Claude struggles to cope with ChatGPT exodus
Switching and usage patterns
- Many report moving between ChatGPT, Claude, and Gemini with almost no friction; code changes to swap APIs are minimal.
- Several now use Claude as primary, others moved to Gemini or still prefer OpenAI; many keep accounts on multiple services.
- Some note the current spike for Claude may be mostly free users, with unclear revenue upside.
Model quality & UX comparisons
- Claude is praised as an excellent “collaborator”: asks clarifying questions, reasons about user intent, and feels more conversational. Criticisms: brittle limits, occasional “meltdown” behavior, bugs in desktop app/state machine, and need for close supervision on larger tasks.
- OpenAI’s Codex is seen as strong, literal, and good for long, well-defined jobs. It’s described as “boring but reliable,” with fewer dramatics but sometimes weaker collaboration.
- Opinions on GPT‑5.4 codex diverge: some find it surprisingly strong and test-focused; others call it poor on out-of-distribution tasks (e.g., nonstandard Bazel rules).
- Gemini gets mixed reviews: good inside Google’s ecosystem and for code review according to some; others call it weak on real-world/complex work unless carefully configured (e.g., forcing Pro instead of router). Rate limits are a recurring complaint.
- Other models: Grok praised for speed and goal-focus but shallow reasoning; Chinese models (DeepSeek/Kimi) described as less polished but more robust on very weird/novel problems.

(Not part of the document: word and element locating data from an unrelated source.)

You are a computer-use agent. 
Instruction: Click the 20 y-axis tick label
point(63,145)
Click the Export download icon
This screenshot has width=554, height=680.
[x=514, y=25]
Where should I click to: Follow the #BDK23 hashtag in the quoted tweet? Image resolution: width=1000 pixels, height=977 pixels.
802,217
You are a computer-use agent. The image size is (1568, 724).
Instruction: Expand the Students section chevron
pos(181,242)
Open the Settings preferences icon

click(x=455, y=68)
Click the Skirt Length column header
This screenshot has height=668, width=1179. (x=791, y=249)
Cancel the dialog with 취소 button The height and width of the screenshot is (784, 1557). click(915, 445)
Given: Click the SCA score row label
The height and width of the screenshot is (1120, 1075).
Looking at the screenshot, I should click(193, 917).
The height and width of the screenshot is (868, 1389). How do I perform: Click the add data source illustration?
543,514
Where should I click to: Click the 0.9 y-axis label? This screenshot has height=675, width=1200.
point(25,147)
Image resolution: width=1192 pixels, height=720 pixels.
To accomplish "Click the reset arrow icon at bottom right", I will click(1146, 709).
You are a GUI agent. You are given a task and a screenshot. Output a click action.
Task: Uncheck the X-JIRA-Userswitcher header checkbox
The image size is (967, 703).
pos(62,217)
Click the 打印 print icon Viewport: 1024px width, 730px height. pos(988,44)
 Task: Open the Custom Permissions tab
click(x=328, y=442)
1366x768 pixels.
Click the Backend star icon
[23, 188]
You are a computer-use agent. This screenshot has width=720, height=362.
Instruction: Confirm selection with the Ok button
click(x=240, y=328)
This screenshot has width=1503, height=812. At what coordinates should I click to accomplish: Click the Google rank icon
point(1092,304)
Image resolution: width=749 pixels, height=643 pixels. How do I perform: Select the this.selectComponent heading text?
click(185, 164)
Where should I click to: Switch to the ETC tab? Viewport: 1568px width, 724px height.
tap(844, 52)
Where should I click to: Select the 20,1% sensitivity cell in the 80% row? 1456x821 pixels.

Ethics, surveillance, and Pentagon deals
- Strong debate over OpenAI’s government contract language: especially that protections are framed around “U.S. persons,” leaving non‑US users feeling explicitly unprotected.
- Some see Anthropic’s “red lines” as meaningful (people were reportedly fired over them); others call them PR with limited substance and note Anthropic’s own defense work history.
- Several argue neither major lab is clearly “good”; concern centers on surveillance, autonomous weapons, and perceived gaslighting or weasel words.
- Others are fatalistic: military AI use is seen as inevitable, and consumer boycotts as largely ineffective.
Commoditization, pricing, and moats
- Many treat LLMs as interchangeable commodities; vendor choice is driven by price, rate limits, and immediate task performance more than loyalty.
- Some predict long‑term competition will focus on pricing and compute capacity rather than raw model IQ.
- Proposed moats: infrastructure reliability, velocity of datacenter build‑out, integrated tooling/agents/GUI, and personalized “memories” across sessions.
- Counterarguments: user profiles can be exported or quickly relearned; personalization and history are not yet deep, and the market resembles undifferentiated web hosting.
Reliability and limits
- Anthropic is criticized for unstable limits and frequent 504s on Opus; some stick to cheaper tiers to avoid hitting caps.
- Others note Claude Code subscription restrictions (e.g., using it via third‑party tools) as a competitive disadvantage.
- OpenAI/Codex are perceived as somewhat more stable and generous in usage, though ethical concerns are pushing some users away despite better performance.